Memphis isn’t the only city dealing with this. The Kia/Hyundai vulnerability has driven theft spikes in dozens of cities nationwide. Hyundai and Kia have announced software updates and hardware fixes for affected models, though the rollout will take months and depends on owners bringing their cars in for the update. Plenty won’t.

For Memphis specifically, the trajectory through summer looks grim. Warmer weather historically correlates with higher property crime, and car theft is no exception. The teens and young adults driving this trend aren’t going to stop because the calendar turned. If anything, school letting out in May will add more potential offenders with free time and fewer structured activities.

The security companies working parking lots in Memphis are gearing up for a long summer. Some are hiring. Some are bidding on new contracts they wouldn’t have pursued a year ago. The smart ones are already training their officers to spot the signs: a broken steering column cover, a USB cable dangling from the ignition, someone circling a lot slowly in a car that doesn’t match the shopping center’s typical customer.

Memphis has had crime problems before, and the city has a way of adapting. What makes this particular problem frustrating is how preventable it is. An immobilizer chip that costs a few dollars per vehicle would have stopped this entire trend before it started.
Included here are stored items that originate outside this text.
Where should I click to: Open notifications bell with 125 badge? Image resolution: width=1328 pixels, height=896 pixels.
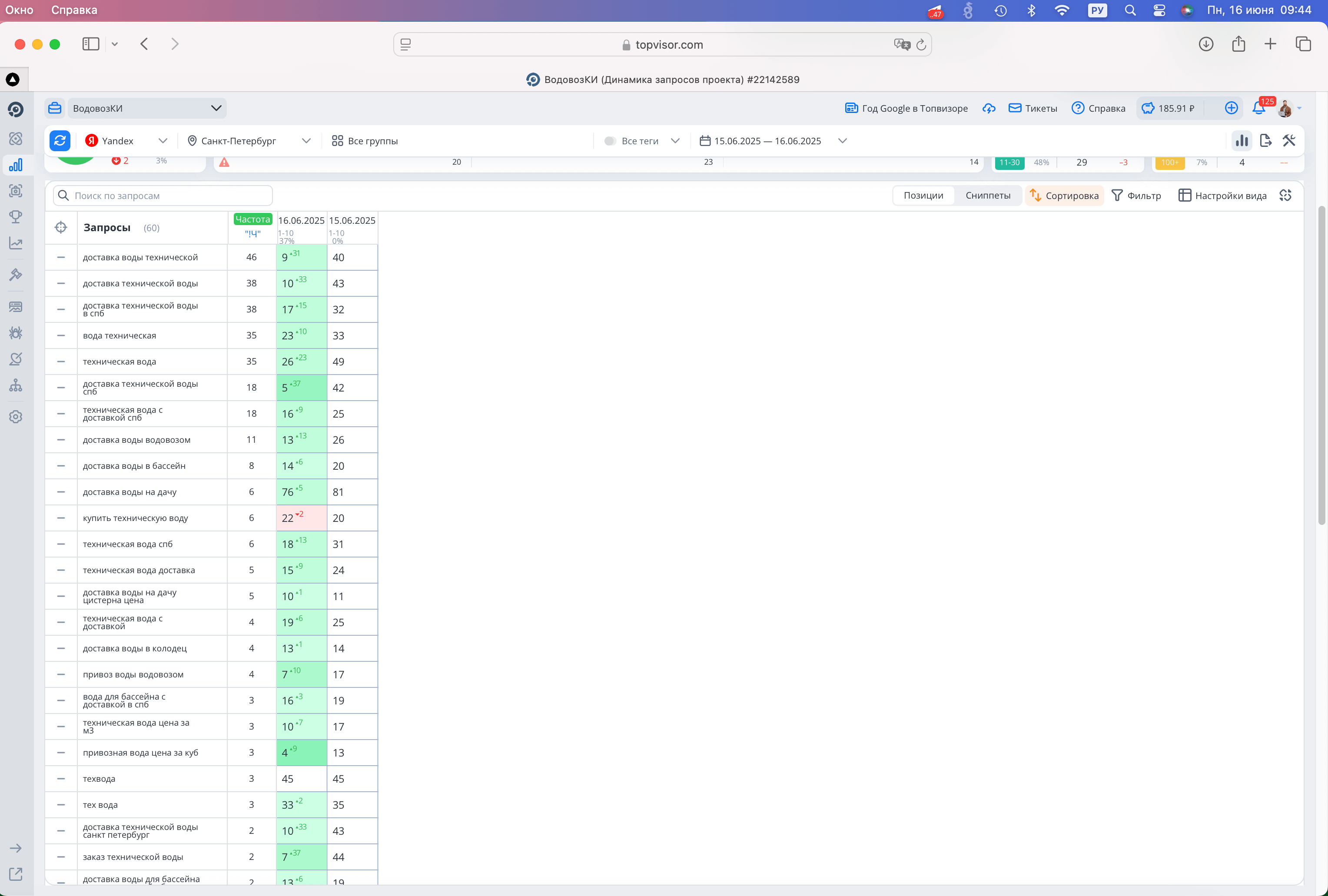tap(1258, 108)
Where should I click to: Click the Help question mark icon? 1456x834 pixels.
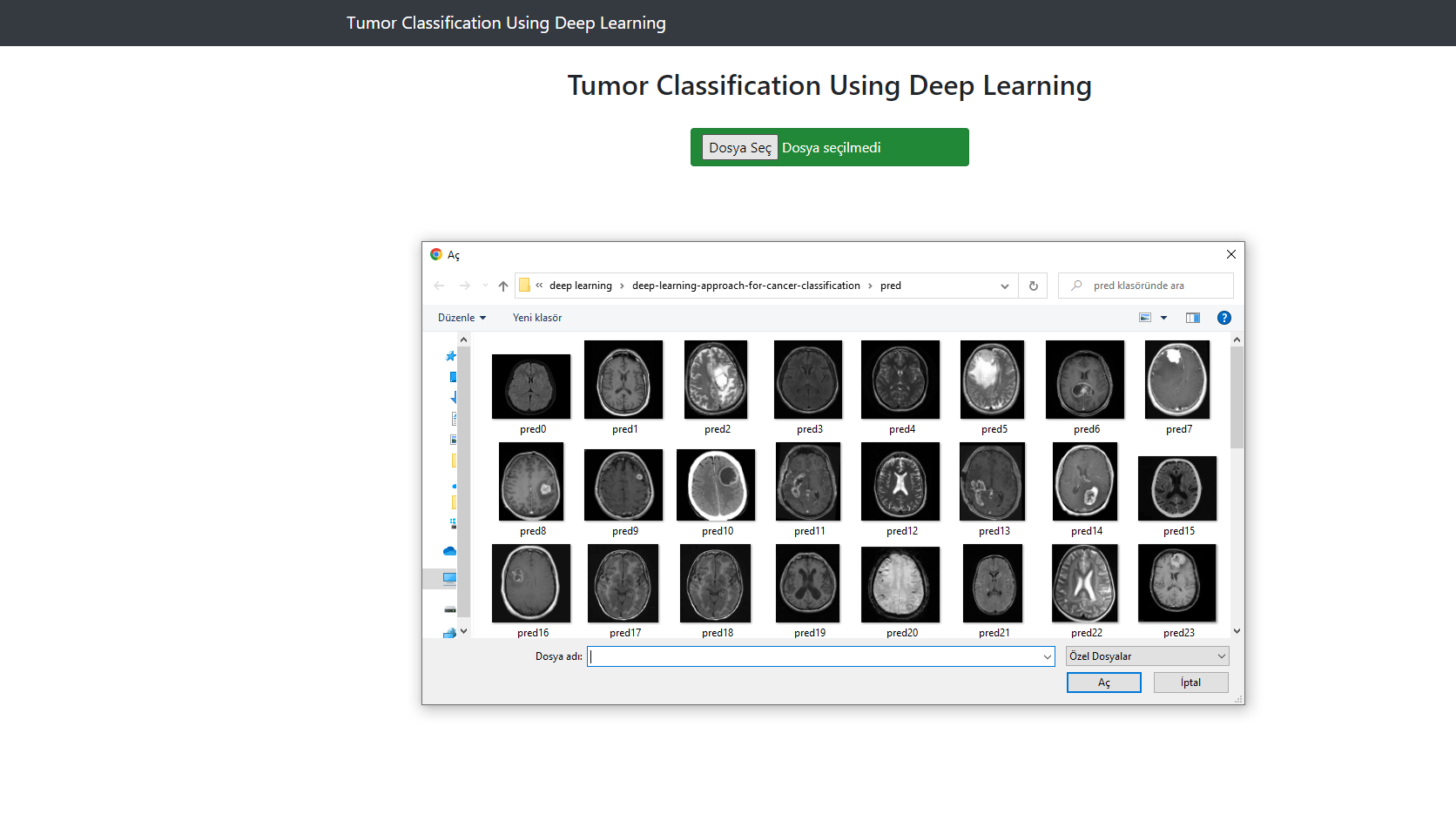point(1224,318)
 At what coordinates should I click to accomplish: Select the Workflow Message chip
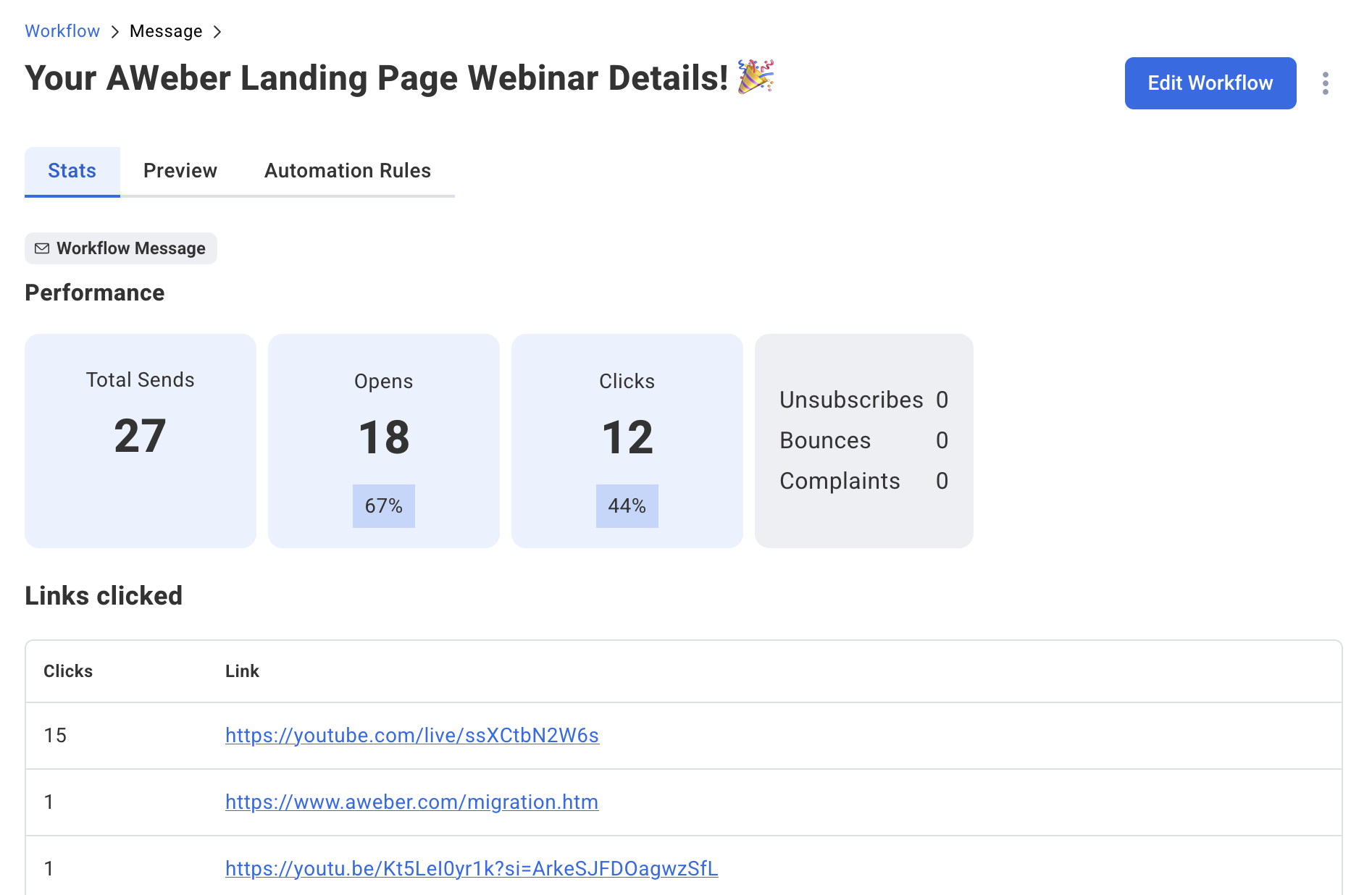[120, 248]
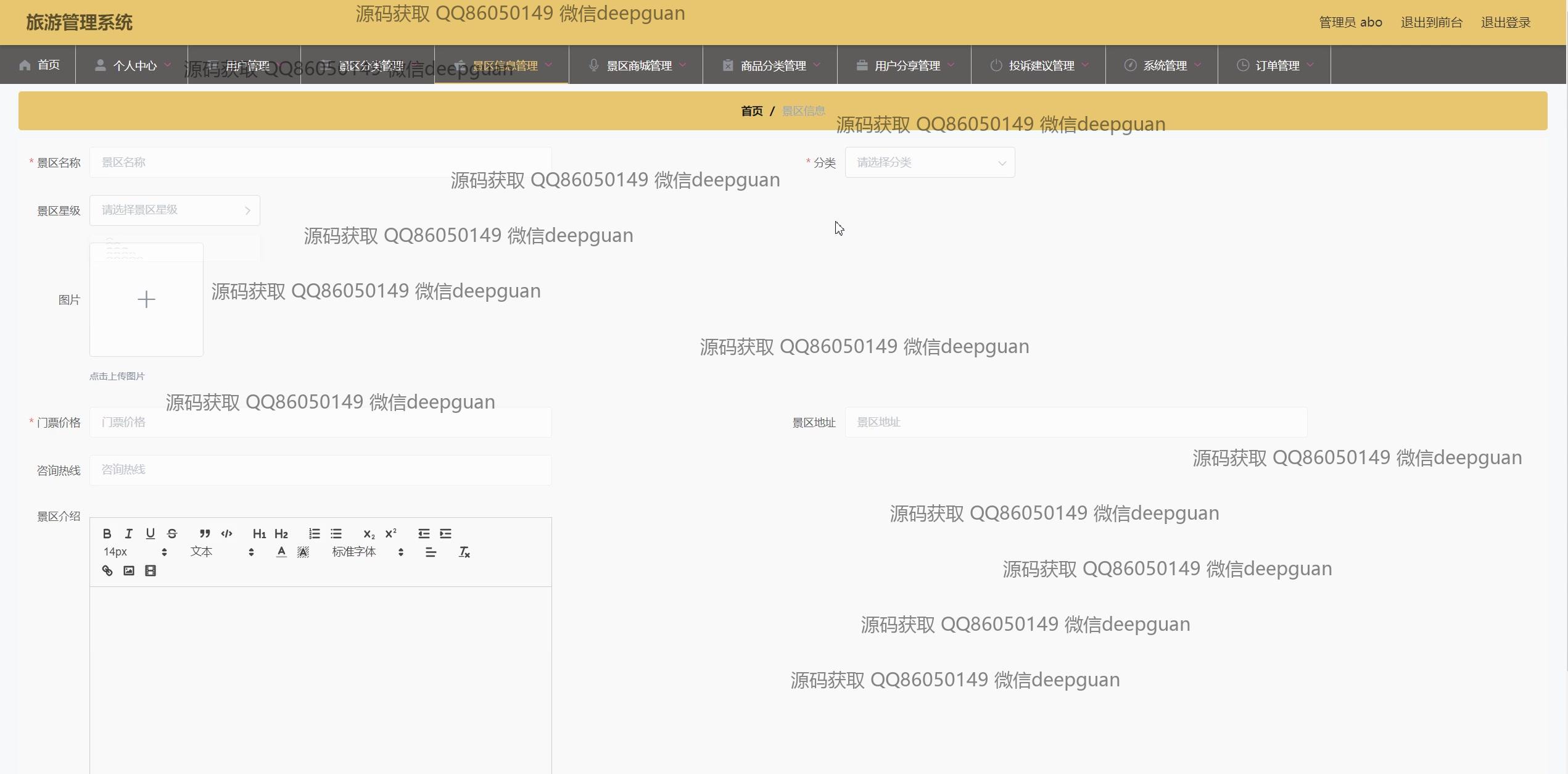
Task: Apply Heading 1 style
Action: coord(259,533)
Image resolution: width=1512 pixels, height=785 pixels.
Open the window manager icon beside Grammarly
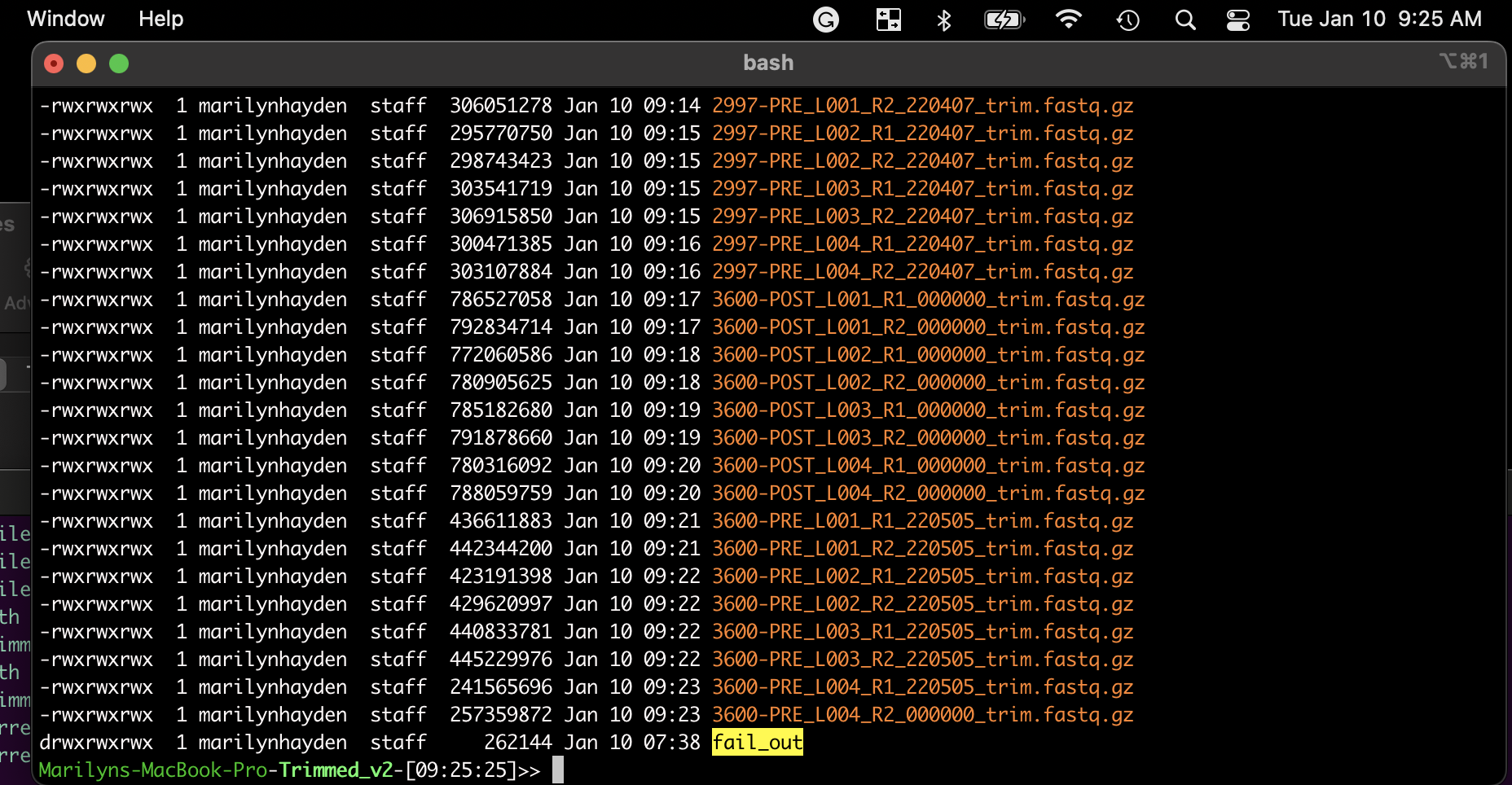point(888,19)
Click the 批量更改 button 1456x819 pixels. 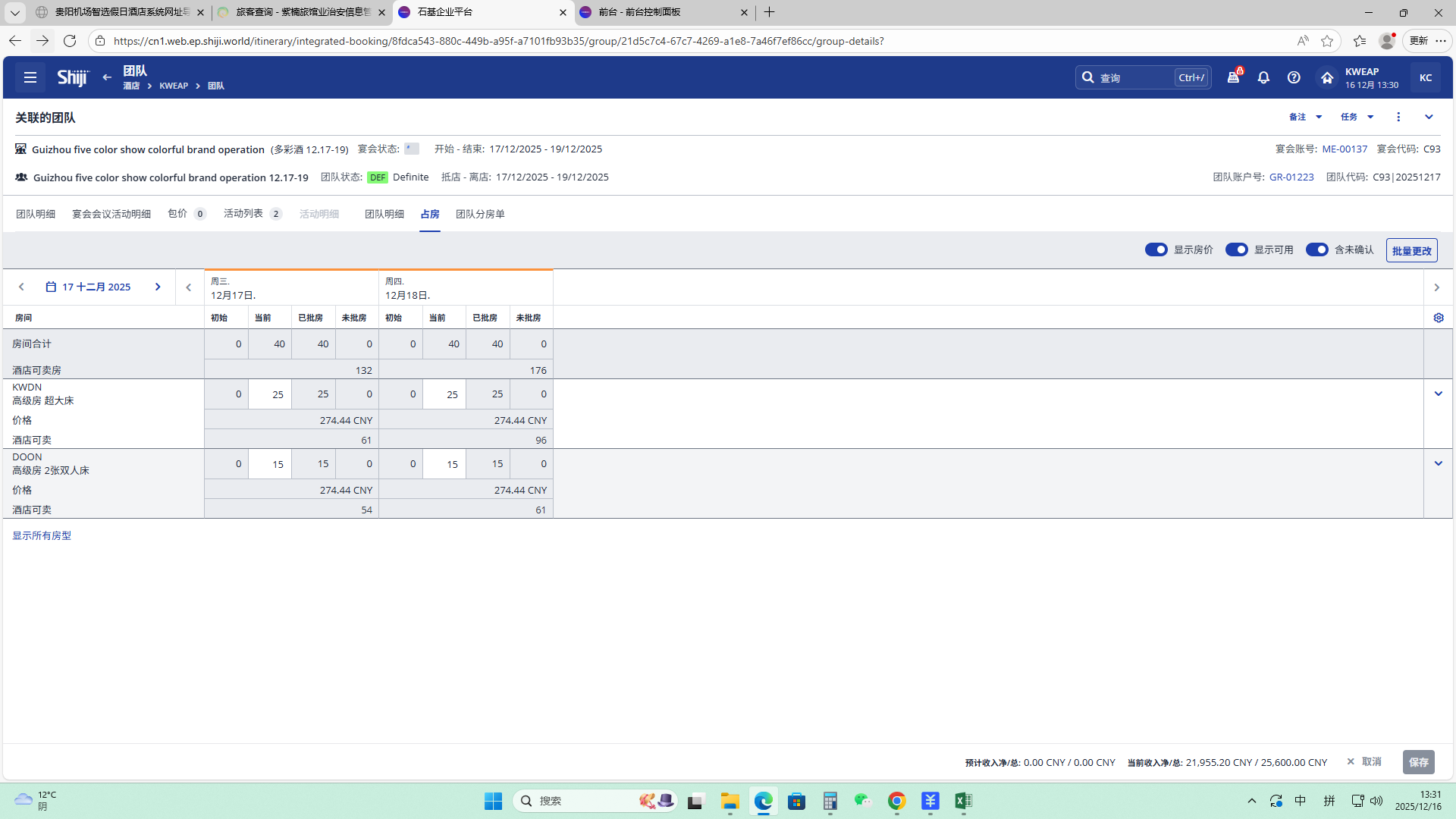[1411, 250]
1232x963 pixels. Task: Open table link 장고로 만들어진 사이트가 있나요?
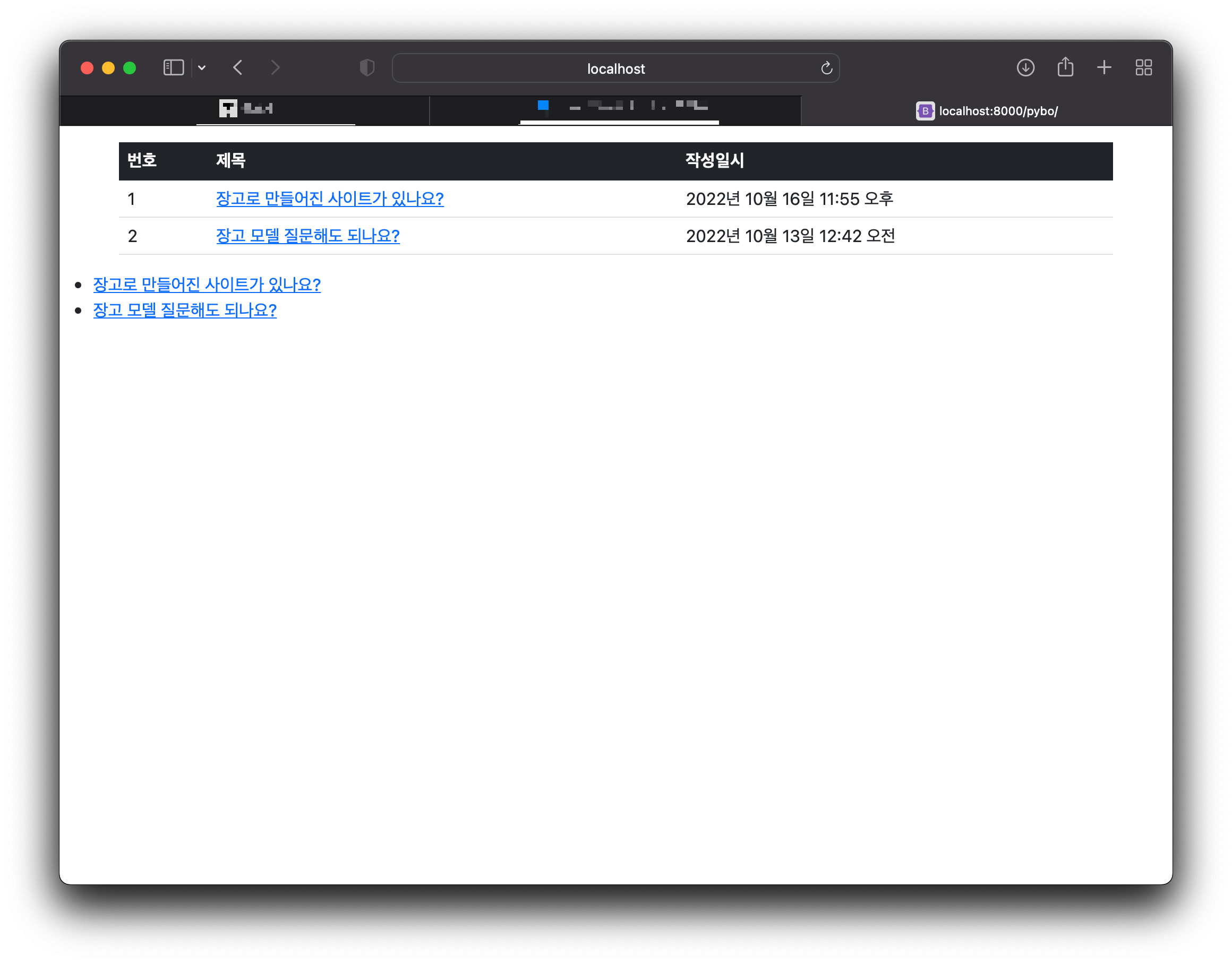pos(329,199)
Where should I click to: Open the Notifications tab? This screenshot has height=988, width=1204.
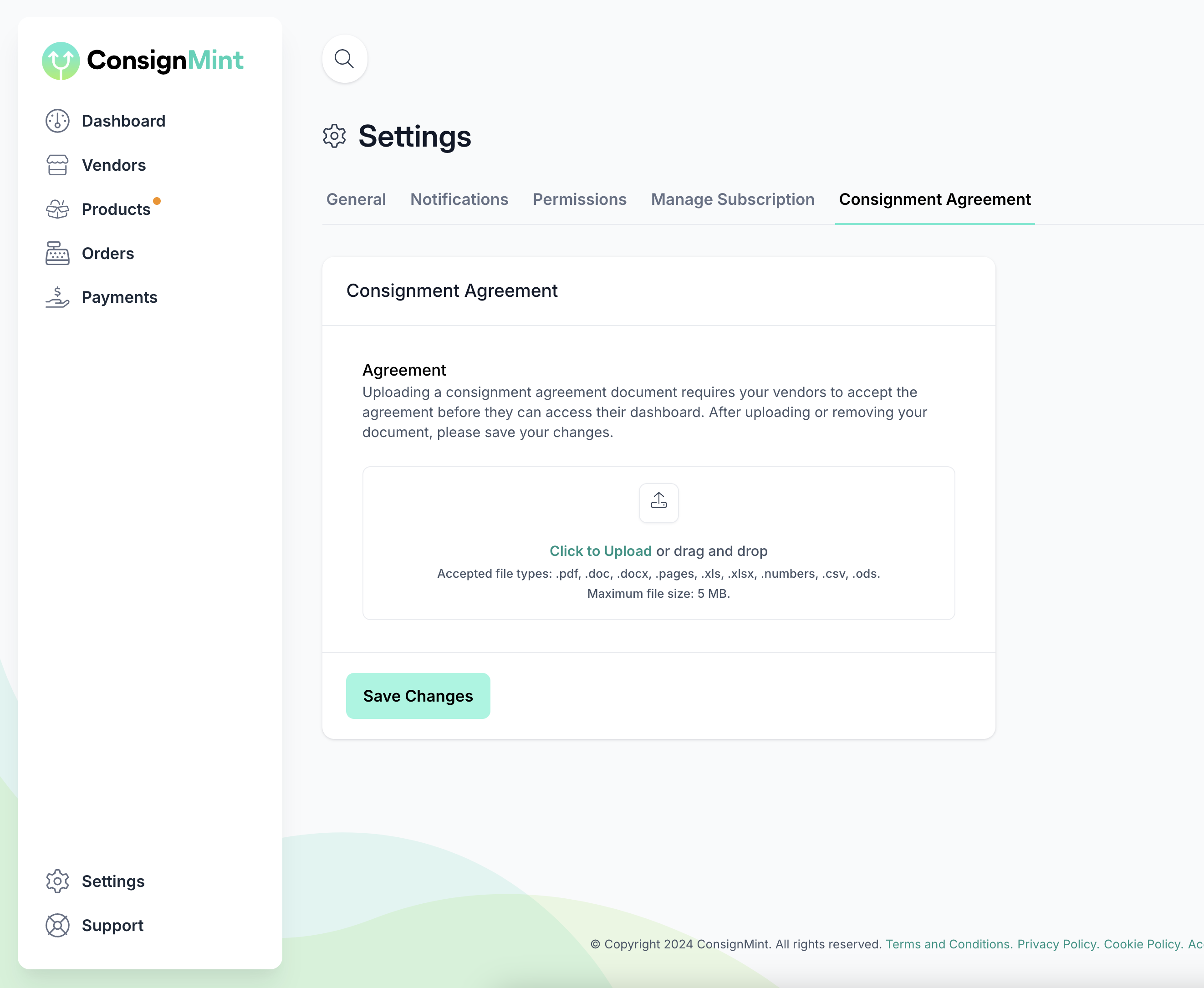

Instead, Kia and Hyundai saved money on a component, teenagers figured it out, and parking lot security teams across Memphis are dealing with the result.

That’s the version of crime prevention nobody puts on a brochure: one industry cleaning up after another industry’s shortcut.

DW

David Williams

Contributing Writer

David writes about guard operations, event security, and workforce issues in Tennessee's private security sector.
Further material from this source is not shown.